🤖 AI Summary
This study addresses the lack of an efficient, high-fidelity unified modeling framework for tendon-driven continuum robots across diverse designs by formulating surrogate modeling as an operator learning task. For the first time in this domain, neural operators are introduced, leveraging DeepONet and Fourier Neural Operator (FNO) architectures to develop four novel models that directly map design parameters and tendon inputs to robot configurations. Experimental results demonstrate that the proposed models achieve high accuracy and real-time prediction performance across unseen design configurations, significantly enhancing the efficiency of control, motion planning, and design optimization.

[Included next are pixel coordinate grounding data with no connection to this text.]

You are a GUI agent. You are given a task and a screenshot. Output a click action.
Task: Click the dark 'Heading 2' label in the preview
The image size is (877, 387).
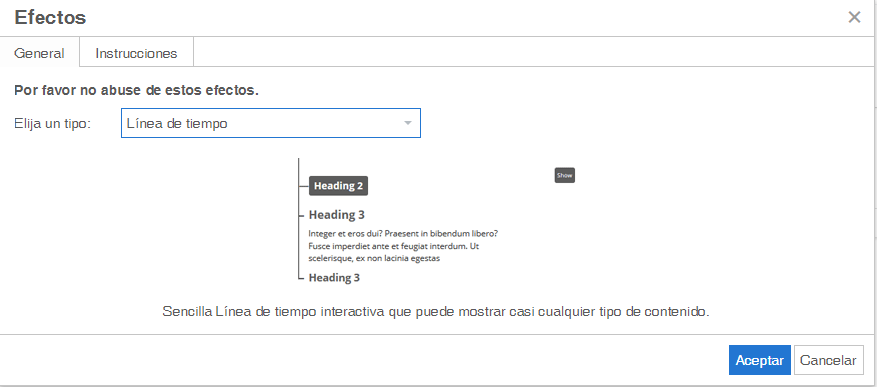click(338, 186)
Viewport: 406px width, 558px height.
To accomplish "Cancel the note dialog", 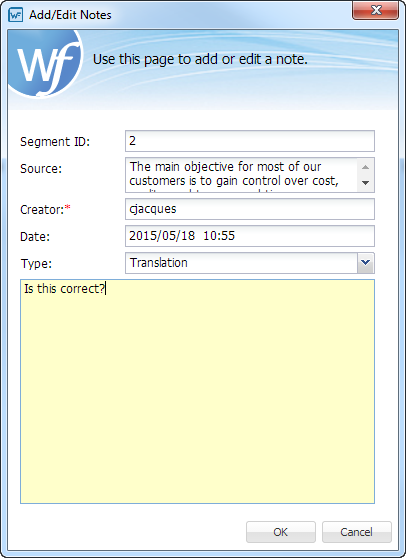I will coord(357,532).
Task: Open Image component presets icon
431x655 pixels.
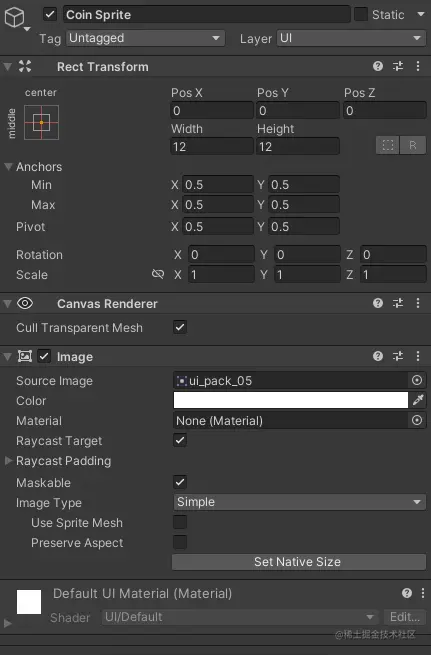Action: pos(398,356)
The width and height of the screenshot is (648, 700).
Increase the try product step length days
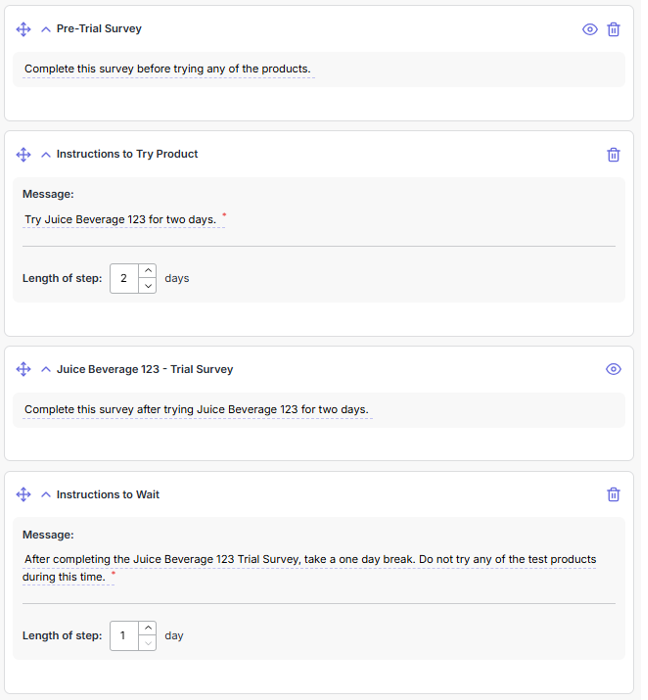coord(148,271)
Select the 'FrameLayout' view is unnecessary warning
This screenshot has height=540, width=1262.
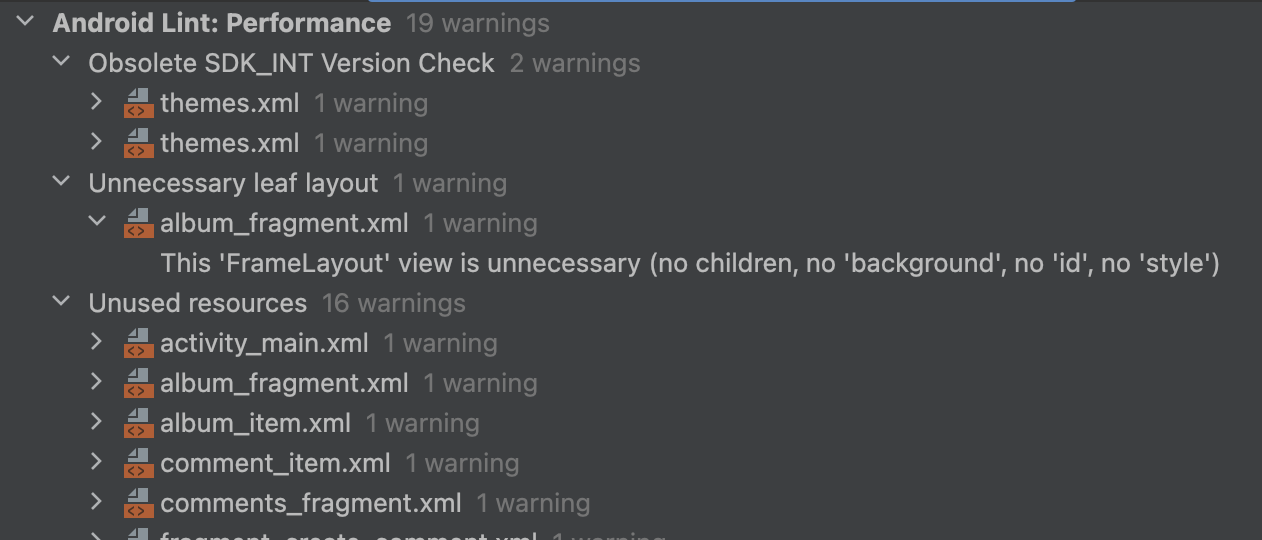689,263
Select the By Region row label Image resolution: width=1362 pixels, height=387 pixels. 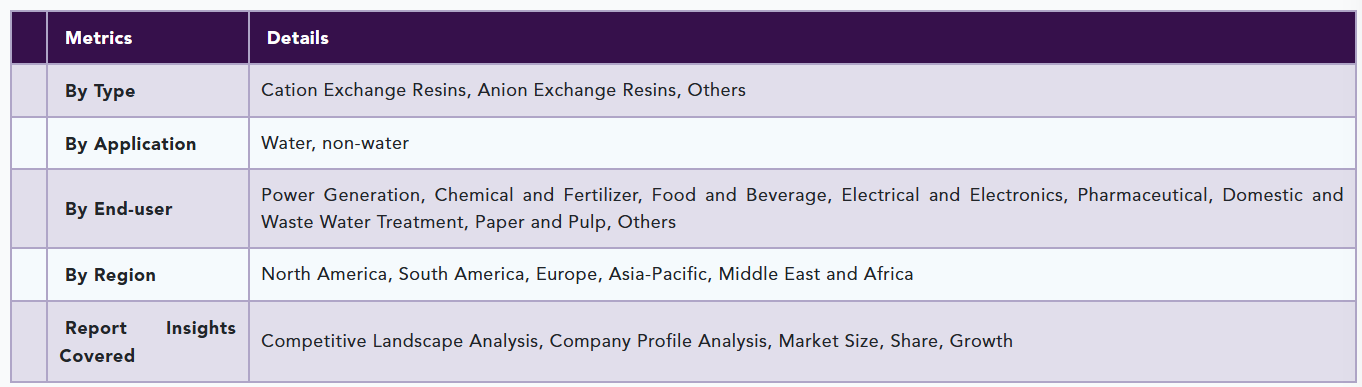[110, 275]
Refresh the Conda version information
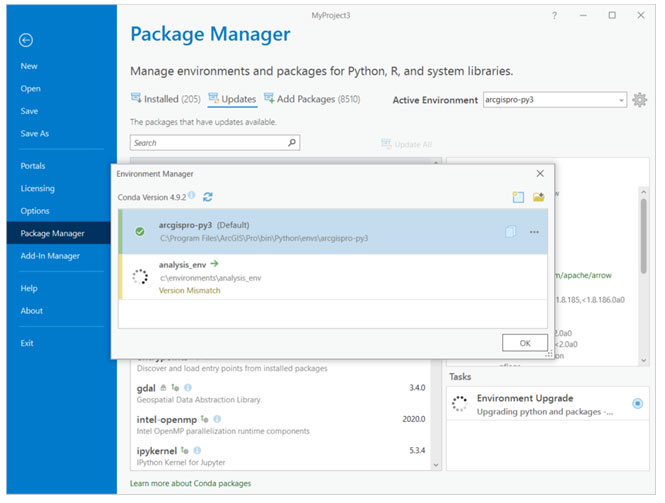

These findings validate the effectiveness and generalization capability of operator learning for applications in both surgical and industrial continuum robotics.
📝 Abstract
Continuum robots enable dexterous manipulation in constrained environments, but require accurate and efficient models for real-time manipulation and control. Traditional physics-based models can be computationally expensive and may suffer from inaccuracies due to unmodeled effects, while current learning-based methods often generalize poorly beyond the specific robot on which they are trained. We present a formulation of surrogate modeling for tendon-driven continuum robots as an operator learning problem that maps robot design parameters and tendon actuation inputs to resulting configurations. This formulation enables a single trained model to generalize across a large class of robot designs. We develop four novel neural operator architectures--two based on Deep Operator Networks (DeepONets) and two based on Fourier Neural Operators (FNOs)--and train them on simulation data to predict robot configurations. All architectures achieve good accuracy while allowing for fast and accurate generalization across designs. Our results demonstrate that operator learning provides an effective and generalizable surrogate for continuum robot mechanics in the design space, enabling fast modeling for control, planning, and design optimization in surgical and industrial applications.